Stories
Slash Boxes
Comments
NOTE: use Perl; is on undef hiatus. You can read content, but you can't post it. More info will be forthcoming forthcomingly.

All the Perl that's Practical to Extract and Report

use Perl Log In

Log In

[ Create a new account ]

Aristotle (5147)

Aristotle
  pagaltzis@gmx.de
http://plasmasturm.org/

Blah blah blah blah blah [technorati.com]

Journal of Aristotle (5147)

Thursday April 06, 2006
02:54 PM

Repairing broken documents that mix UTF-8 and ISO-8859-1

[ #29246 ]

A perpetual (if thankfully not too frequent) problem on the web are documents claiming to be encoded in either UTF-8 or ISO-8859-1, but containing characters encoded according to the respective other charset. Such documents will display incorrectly, regardless of which way you look at them. Worse, if the document in question is XML (such as, say, a newsfeed) and claims to be encoded in UTF-8, upset ensues that leads the XML parser to halt and catch fire as soon as it encounters the first invalid byte.

How does it know? It does because UTF-8 has a very specific way of encoding non-ASCII characters. Encoding non-ASCII characters according to ISO-8859-1 violates this scheme, so their presence is detectable with a very high degree of confidence.

Of course, this can just as soon be used to good advantage. If you start with the working assumption that the primary encoding of a confusedly encoded document is UTF-8, and merely decode and re-encode the byte stream, you can salvage misencoded data by catching any character decoding errors and decoding the offending invalid bytes as ISO-8859-1.

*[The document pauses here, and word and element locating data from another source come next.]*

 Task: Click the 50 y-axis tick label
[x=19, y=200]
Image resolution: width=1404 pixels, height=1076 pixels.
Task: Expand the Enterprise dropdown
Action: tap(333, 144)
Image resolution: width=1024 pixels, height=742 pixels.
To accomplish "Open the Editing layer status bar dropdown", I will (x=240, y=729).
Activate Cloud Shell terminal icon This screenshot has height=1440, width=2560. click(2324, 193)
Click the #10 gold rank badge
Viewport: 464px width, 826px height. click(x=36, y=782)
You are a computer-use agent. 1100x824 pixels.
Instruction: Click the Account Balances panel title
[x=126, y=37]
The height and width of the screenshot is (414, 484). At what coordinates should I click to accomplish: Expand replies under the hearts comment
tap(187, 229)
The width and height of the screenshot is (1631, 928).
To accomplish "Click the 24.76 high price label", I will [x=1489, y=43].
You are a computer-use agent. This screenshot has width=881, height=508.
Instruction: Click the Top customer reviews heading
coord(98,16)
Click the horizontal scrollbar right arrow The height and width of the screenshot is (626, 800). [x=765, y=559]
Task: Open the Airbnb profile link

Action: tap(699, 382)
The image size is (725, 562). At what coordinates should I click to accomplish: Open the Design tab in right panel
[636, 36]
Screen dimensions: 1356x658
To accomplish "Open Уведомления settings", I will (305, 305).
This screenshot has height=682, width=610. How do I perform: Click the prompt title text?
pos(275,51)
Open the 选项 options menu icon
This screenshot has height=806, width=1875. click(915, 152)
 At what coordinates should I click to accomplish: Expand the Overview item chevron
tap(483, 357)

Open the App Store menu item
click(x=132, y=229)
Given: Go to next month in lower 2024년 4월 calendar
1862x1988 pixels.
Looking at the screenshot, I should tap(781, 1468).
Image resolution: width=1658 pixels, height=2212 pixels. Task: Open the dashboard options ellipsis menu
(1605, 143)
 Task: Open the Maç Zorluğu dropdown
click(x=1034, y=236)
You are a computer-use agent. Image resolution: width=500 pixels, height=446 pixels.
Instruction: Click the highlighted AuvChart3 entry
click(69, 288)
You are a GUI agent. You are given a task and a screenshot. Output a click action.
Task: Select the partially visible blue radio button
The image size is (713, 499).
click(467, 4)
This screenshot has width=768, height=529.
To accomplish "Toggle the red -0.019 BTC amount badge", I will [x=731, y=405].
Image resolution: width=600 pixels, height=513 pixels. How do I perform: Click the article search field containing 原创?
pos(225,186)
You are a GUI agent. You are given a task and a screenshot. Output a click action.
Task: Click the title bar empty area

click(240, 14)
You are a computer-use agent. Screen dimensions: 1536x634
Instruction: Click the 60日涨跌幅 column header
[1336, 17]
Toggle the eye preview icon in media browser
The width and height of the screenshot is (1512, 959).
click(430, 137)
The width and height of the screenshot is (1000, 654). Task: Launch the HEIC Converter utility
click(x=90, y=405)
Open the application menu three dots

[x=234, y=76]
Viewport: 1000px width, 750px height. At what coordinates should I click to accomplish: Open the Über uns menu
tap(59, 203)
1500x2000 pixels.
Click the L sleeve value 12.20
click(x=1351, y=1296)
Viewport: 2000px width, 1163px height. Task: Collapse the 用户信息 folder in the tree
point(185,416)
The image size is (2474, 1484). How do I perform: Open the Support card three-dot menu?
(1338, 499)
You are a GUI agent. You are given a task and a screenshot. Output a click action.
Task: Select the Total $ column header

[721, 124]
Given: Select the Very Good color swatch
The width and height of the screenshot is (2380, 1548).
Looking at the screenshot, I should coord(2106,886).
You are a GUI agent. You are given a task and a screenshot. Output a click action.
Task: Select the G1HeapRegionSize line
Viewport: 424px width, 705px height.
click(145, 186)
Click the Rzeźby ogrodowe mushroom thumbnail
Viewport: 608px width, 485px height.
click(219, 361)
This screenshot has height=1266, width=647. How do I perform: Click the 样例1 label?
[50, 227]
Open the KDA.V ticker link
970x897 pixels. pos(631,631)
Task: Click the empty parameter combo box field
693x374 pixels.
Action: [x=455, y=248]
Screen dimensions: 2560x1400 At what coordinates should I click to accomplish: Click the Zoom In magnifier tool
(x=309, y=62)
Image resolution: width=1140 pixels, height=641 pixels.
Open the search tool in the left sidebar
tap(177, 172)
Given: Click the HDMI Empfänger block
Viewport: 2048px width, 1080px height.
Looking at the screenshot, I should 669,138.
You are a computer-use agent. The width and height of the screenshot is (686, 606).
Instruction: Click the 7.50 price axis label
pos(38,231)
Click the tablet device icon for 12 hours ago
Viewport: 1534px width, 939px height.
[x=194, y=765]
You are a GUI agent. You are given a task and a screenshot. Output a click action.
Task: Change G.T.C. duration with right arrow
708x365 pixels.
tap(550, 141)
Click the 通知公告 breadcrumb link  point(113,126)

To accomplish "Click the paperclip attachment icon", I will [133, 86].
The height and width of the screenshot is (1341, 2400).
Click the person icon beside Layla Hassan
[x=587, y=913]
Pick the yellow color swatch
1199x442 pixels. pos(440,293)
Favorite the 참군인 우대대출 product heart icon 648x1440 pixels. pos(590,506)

Here’s a Perl script, cleverly called repair-utf8, which implements this approach:

#!/usr/bin/perl
use strict;
use warnings;

use Encode qw( decode FB_QUIET );

binmode STDIN, ':bytes';
binmode STDOUT, ':utf8';

my $out;

while( <> ) {
    $out = '';
    while( length ){
        $out .= decode( "utf-8", $_, FB_QUIET );
        $out .= decode( "iso-8859-1", substr( $_, 0, 1 ), FB_QUIET ) if length;
    }
    print $out;
}

The only non-obvious bit to be aware of here is that when using the FB_QUIET fallback mode, Encode will remove any successfully processed data from the input buffer. The entire script revolves around this behaviour. After the first decode, $_ will be empty if it was successfully decoded. If not, the successfully decoded part at the start of $_ will be returned, and $_ will be truncated from the front up to the offending byte. The second decode is then free to process that. The inner loop will keep running as long as any undecoded input is left, decoding it, if need be, one byte at a time as ISO-8859-1.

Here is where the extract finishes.